EECS 445: Machine Learning

Lecture 17: Clustering, Mixture Models, and EM

  • Instructor: Jacob Abernethy
  • Date: November 14, 2016

Lecture Exposition: Benjamin Bray

This lecture has notes!

They can be found here. Written by our very own Benjamin Bray!



  • Clustering & Mixture Models
    • Latent Variable Models
    • Gaussian Mixture Models
  • Review: Information Theory
  • Expectation Maximization
    • Evidence Lower Bound
    • Variational Approximation
  • Examples
    • Coin Flip Example
    • Gaussian Mixture Models

Clustering & Mixture Models

Uses material from [MLAPP]

Review: Latent Variable Models

In a Latent Variable Model, we have

  • Observed variables $X$
  • Hidden variables $Z$ that influence $X$
  • Parameters $\theta$ governing the overall model

In general, our goal is to

Use what we know to make inferences about what we don't know.

Review: Latent Variable Models

The most general latent variable model for iid observations $\X$ is

  • $X_n$ and $Z_n$ may be sets of variables
  • Parameters $\theta$ can be divided into variables $\theta_x$ influencing $X$ and $\theta_z$ influencing $Z$

In [2]:
def pgm_latent():
    pgm = daft.PGM([4,4], origin=[-2,-1], node_unit=0.8, grid_unit=2.0);
    # nodes
    pgm.add_node(daft.Node("z", r"$Z_n$", 0.7, 1));
    pgm.add_node(daft.Node("x", r"$X_n$", 1.3, 1, observed=True));
    pgm.add_node(daft.Node("theta", r"$\theta$", 1.3, 0.3));
    # edges
    pgm.add_edge("z", "x", head_length=0.08);
    pgm.add_edge("theta", "x", head_length=0.08);
    pgm.add_edge("theta", "z", head_length=0.08);
    pgm.add_plate(daft.Plate([0.4,0.8,1.3,0.5], label=r"$\qquad\qquad\qquad\;\; N$",
    return pgm;

In [3]:


Review: Clustering

Goal: Partition data $\X = \{ x_1, \dots, x_n \} \subset \R^d$ into $K$ disjoint clusters.

  • Points within a cluster should be more similar to each other than to points in other clusters.
  • Estimate cluster centers $\mu_k \in \R^d$ for $k=1,\dots,K$
  • Estimate cluster assignments $z_j \in \{1,\dots,K\}$ for each point $x_j$

Usually, we fix $K$ beforehand!

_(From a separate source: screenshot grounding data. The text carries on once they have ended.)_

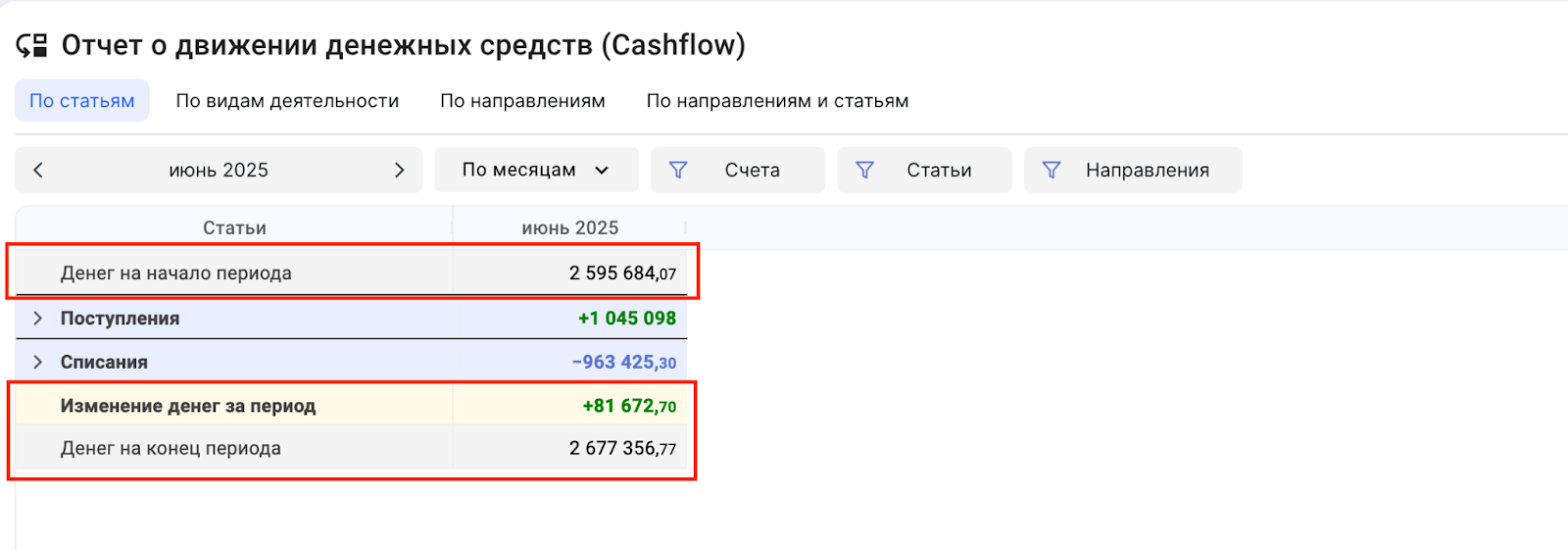The width and height of the screenshot is (1568, 550).
Task: Select the Изменение денег за период row
Action: [188, 406]
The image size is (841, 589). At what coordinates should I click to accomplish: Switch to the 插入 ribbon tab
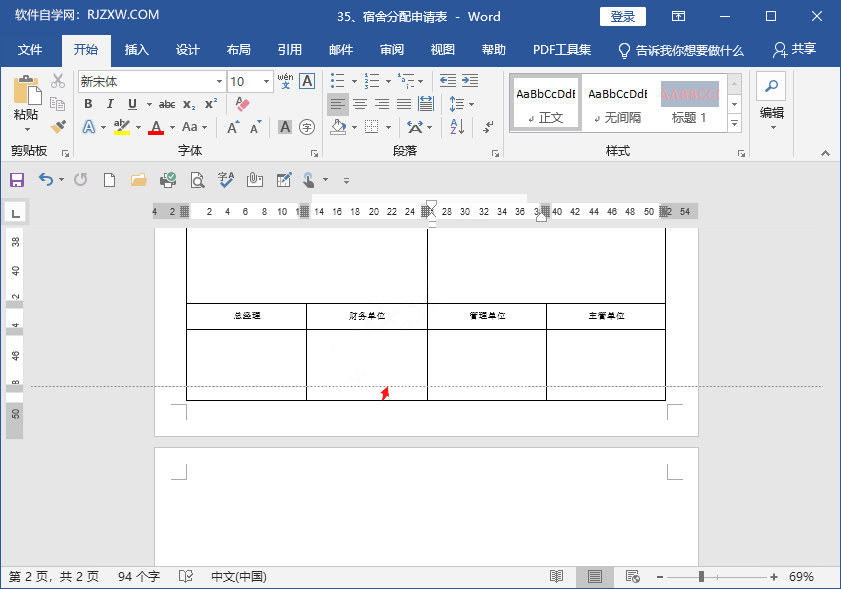click(x=136, y=49)
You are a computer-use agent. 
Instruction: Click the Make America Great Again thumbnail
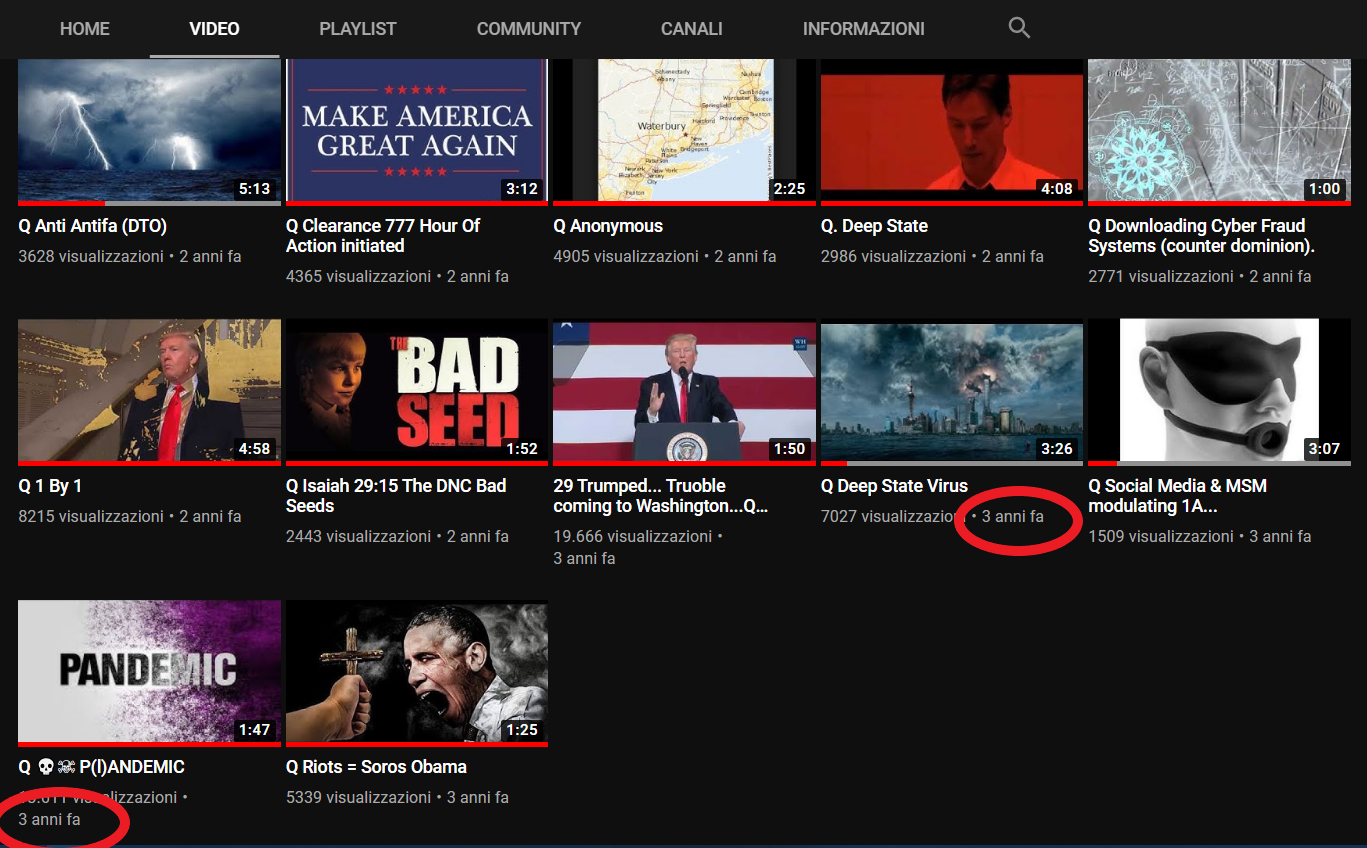[x=416, y=130]
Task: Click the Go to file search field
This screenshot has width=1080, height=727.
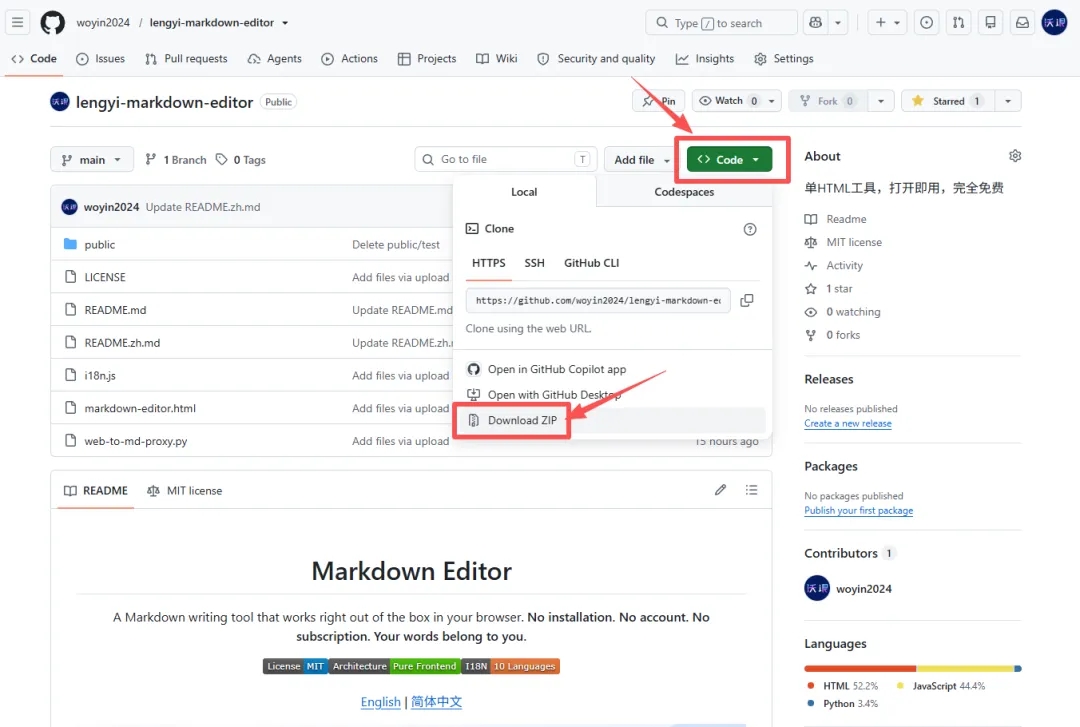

Use model selection to overcome this limitation.

Review: K-Means Clustering

First, pick random cluster centers $\mu_k$. Then, repeat until convergence:

**E-Step:** Assign $x_j$ to the nearest cluster center $\mu_k$, $$ z_j = \arg\min_k || x_j - \mu_k ||^2 $$ **M-Step:** Re-estimate cluster centers by averaging over assignments: $$ \mu_k = \frac{1}{ \# \{ j \mid z_j =k \}} \sum_{j=1}^N x_j \mathbb{I}(z_j = k) $$

Mixture Models

Clustering problems motivate the definition of a mixture model.

  • Observe data from multiple base distributions $p_k(x|\theta_k)$ over the same space.
  • Proportion of each distribution given by mixing weights $\pi = (\pi_1,\dots,\pi_K)$
  • Don't know which distribution each point comes from.
$$ p(x | \theta) = \sum_{k=1}^K \pi_k p_k(x | \theta_k) $$

Mixture Models for Clustering

In clustering, we represent mixtures via latent cluster indicators, $$ \begin{align} z_n &\sim \Cat[\pi] & \forall\, n = 1,\dots,N \\ x_n \mid z_n &\sim p_{z_n}(\cdot \mid \theta_{z_n}) & \forall\, n = 1,\dots,N \end{align} $$

In this form, mixture models are clearly applicable to clustering problems.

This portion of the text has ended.